Subject to the Confidentiality clause above, the Client shall be able to refer to their working relationship with the Supplier for press and publicity purposes after receiving the written approval of the Supplier regarding the content of any such material.
Subject to the Confidentiality clause above, the Supplier shall be able to refer to their working relationship with the Client for press and publicity purposes.
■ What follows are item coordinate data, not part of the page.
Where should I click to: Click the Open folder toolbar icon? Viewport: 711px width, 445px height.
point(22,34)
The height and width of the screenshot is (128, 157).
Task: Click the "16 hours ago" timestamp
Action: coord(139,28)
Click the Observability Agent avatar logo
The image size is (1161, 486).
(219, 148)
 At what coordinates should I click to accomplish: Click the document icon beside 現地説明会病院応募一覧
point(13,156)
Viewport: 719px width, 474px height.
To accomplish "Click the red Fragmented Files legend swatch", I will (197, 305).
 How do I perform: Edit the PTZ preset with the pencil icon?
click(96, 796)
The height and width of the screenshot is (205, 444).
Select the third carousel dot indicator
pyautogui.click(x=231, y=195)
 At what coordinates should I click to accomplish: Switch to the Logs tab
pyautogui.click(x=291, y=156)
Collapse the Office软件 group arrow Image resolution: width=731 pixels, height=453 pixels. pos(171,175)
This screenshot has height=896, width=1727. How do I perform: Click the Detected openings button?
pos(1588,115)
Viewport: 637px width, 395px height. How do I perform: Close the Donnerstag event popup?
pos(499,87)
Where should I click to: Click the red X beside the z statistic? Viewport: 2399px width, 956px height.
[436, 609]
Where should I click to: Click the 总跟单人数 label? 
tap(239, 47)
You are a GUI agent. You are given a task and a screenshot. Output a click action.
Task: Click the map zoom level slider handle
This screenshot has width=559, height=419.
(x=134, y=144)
The Client agrees to allow the Supplier to place websites and other designs, along with a link to the Client’s site on the Supplier’s own website for demonstration purposes and to use any designs in its own publicity.
Intellectual Property Rights
The Client undertakes to secure all copyright and any other appropriate licences, clearance or consents where required for the content and materials to be incorporated into the Project by the Supplier.
The Client grants to the Supplier for the term of this Agreement and Project a nonexclusive, revocable, royaltyfree licence to use its name, logos, trademarks or devices (“Intellectual Property”) for the purposes of creating the Project.
Neither party shall make any claim to the other party’s content, materials or services during or after the expiry of this Agreement.
Neither party shall make any claim to the other party’s trademarks or register or cause to be registered or apply for a materially similar trademark or imitation of a trademark during or after the expiry of this Agreement.
Neither party shall register or cause to be registered any company name materially similar to that of the other party.
The copyright for all material provided by the Supplier, such as source code, graphics, photographs video, animation and text, will remain the property of the Supplier until such time as payment has been made in full where upon they will become the property of the Client.
If a choice of design is presented, only one solution is deemed to be given by the Supplier as fulfilling the contract. All other designs remain the property of the supplier, unless agreed in writing that this arrangement has been changed.